> Written problem
In the material below, scale the part that opens with the line containing "The Buoy – Summer 2026 Newsletter (116, 2113)" and closes with the line containing "Command Result (265, 496)", both ends included. Rewrite only that part, line for line. Multiply every coordinate in the answers by 1.2 and round each result to a whole number, rounding halves up.

(Source records)

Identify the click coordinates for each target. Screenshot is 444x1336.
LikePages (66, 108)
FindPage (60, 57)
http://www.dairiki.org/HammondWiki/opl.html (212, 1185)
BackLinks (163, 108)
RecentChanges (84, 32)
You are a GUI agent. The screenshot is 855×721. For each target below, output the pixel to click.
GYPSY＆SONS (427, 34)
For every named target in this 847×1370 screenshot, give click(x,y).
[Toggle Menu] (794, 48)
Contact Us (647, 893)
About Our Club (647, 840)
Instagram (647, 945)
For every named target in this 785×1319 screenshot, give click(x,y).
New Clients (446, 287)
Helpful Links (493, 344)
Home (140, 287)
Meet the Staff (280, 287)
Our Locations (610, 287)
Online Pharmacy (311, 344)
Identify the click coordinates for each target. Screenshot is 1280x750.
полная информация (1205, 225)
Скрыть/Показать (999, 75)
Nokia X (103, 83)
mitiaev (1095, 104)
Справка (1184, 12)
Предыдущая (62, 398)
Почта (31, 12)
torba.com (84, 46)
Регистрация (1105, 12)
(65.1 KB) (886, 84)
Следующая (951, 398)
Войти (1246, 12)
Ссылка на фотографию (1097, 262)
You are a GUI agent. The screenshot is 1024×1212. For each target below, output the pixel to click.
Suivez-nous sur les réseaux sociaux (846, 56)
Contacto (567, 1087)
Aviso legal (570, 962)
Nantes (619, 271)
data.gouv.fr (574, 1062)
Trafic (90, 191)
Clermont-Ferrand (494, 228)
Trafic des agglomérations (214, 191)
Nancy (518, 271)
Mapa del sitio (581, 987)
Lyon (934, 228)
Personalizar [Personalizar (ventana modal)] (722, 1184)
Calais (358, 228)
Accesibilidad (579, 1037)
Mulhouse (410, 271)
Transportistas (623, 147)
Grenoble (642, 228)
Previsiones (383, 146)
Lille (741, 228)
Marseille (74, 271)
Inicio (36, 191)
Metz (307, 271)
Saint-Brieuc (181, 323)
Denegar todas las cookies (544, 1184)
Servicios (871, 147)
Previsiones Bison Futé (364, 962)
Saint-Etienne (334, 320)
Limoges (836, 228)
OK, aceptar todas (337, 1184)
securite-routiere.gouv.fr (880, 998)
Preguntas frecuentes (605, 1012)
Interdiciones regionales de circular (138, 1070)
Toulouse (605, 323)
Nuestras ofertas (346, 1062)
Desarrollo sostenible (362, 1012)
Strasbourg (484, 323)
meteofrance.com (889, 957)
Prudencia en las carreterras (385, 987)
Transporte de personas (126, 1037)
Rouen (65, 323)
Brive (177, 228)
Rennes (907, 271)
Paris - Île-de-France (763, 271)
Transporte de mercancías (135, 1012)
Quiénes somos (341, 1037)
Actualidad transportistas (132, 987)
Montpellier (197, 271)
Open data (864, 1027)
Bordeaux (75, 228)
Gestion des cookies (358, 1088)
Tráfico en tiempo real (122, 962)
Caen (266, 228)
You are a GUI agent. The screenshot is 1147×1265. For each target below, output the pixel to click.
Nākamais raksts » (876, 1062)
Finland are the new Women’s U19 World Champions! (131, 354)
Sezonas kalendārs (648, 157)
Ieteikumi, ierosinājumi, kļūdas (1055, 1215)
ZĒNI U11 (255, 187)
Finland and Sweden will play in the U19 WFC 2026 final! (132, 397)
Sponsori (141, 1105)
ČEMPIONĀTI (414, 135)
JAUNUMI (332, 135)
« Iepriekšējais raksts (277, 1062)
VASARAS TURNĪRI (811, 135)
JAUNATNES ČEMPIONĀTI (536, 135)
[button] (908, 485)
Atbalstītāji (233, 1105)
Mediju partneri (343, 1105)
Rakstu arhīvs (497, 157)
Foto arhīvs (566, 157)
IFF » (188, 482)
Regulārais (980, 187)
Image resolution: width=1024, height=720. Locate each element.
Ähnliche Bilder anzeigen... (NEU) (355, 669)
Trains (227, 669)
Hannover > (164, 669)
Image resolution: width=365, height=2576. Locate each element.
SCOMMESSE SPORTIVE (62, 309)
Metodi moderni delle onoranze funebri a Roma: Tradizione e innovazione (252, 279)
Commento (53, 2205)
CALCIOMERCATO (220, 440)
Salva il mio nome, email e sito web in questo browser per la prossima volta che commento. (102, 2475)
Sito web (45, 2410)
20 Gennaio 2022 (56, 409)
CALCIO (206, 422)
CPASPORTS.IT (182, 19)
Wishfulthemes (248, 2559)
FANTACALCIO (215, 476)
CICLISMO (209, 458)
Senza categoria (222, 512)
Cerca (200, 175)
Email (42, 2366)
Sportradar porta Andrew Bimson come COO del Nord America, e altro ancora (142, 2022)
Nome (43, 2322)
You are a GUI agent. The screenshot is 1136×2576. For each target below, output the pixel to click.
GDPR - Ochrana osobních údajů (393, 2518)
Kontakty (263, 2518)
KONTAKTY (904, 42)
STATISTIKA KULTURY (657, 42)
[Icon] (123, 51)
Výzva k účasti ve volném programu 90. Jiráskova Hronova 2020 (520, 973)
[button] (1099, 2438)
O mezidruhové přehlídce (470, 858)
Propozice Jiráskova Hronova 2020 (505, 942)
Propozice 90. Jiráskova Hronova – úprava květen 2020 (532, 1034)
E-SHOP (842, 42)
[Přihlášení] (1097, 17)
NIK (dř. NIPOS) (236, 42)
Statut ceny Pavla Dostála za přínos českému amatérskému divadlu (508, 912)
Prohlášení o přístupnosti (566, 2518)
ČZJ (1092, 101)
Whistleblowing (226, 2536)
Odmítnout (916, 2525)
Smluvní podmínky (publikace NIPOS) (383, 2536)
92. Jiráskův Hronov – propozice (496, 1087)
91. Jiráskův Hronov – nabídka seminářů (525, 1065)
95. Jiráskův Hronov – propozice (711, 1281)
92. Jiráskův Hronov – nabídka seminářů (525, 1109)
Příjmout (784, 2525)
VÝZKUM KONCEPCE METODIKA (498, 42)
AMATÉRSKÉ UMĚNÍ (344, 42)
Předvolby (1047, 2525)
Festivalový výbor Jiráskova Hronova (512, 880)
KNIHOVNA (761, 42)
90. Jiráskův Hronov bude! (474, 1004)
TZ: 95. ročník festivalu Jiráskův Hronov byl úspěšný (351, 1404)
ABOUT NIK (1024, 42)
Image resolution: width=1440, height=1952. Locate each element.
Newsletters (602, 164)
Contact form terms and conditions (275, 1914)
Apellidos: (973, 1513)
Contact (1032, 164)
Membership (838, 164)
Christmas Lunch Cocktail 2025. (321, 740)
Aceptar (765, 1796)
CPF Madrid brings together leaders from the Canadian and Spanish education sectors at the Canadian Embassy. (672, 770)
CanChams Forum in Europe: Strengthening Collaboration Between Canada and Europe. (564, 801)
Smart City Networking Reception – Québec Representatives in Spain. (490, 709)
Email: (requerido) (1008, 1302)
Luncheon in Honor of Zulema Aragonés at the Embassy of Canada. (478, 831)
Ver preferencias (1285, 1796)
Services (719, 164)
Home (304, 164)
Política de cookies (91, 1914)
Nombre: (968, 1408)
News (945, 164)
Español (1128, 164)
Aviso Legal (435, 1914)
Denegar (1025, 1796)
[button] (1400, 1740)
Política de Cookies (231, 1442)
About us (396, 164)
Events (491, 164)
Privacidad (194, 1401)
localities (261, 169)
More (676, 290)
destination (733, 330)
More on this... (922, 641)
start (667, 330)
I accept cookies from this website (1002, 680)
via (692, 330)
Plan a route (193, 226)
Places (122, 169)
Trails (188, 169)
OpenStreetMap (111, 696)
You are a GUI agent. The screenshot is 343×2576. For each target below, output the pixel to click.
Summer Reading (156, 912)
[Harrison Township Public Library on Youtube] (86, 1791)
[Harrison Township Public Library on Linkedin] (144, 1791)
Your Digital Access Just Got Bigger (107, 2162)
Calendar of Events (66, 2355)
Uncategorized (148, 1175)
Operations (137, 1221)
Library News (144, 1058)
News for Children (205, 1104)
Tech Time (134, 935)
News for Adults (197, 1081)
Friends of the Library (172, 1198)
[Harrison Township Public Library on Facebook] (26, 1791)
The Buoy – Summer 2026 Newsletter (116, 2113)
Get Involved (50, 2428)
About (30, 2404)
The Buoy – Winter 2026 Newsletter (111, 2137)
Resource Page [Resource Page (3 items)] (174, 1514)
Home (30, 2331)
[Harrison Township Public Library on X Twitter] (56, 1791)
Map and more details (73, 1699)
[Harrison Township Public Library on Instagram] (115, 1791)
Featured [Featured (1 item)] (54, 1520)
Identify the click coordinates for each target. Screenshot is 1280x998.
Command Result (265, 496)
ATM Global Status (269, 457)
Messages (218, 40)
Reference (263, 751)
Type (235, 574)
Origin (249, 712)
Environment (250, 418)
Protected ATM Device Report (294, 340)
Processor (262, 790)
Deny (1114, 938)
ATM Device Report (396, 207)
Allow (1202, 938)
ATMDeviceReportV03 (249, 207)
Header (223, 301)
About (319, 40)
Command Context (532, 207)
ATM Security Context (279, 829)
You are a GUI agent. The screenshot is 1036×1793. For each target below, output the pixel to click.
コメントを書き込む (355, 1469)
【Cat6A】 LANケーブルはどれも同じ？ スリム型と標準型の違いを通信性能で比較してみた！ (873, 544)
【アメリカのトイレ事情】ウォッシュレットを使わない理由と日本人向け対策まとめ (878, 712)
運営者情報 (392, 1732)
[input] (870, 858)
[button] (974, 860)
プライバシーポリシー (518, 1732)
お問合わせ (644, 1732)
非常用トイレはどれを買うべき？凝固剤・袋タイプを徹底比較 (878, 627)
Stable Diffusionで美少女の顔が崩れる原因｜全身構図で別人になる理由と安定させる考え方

> Solved exercise
The Buoy – Summer 2026 Newsletter (139, 2536)
Get Involved (60, 2914)
About (36, 2885)
The Buoy – Winter 2026 Newsletter (133, 2564)
Resource Page [Resource Page (3 items)] (209, 1817)
Home (36, 2797)
[Harrison Township Public Library on X Twitter] (67, 2149)
Map and more details (88, 2039)
[Harrison Township Public Library on Instagram] (138, 2149)
Featured [Featured (1 item)] (65, 1824)
Identify the click coordinates for each target. Screenshot is 1280x998.
Command Result (318, 595)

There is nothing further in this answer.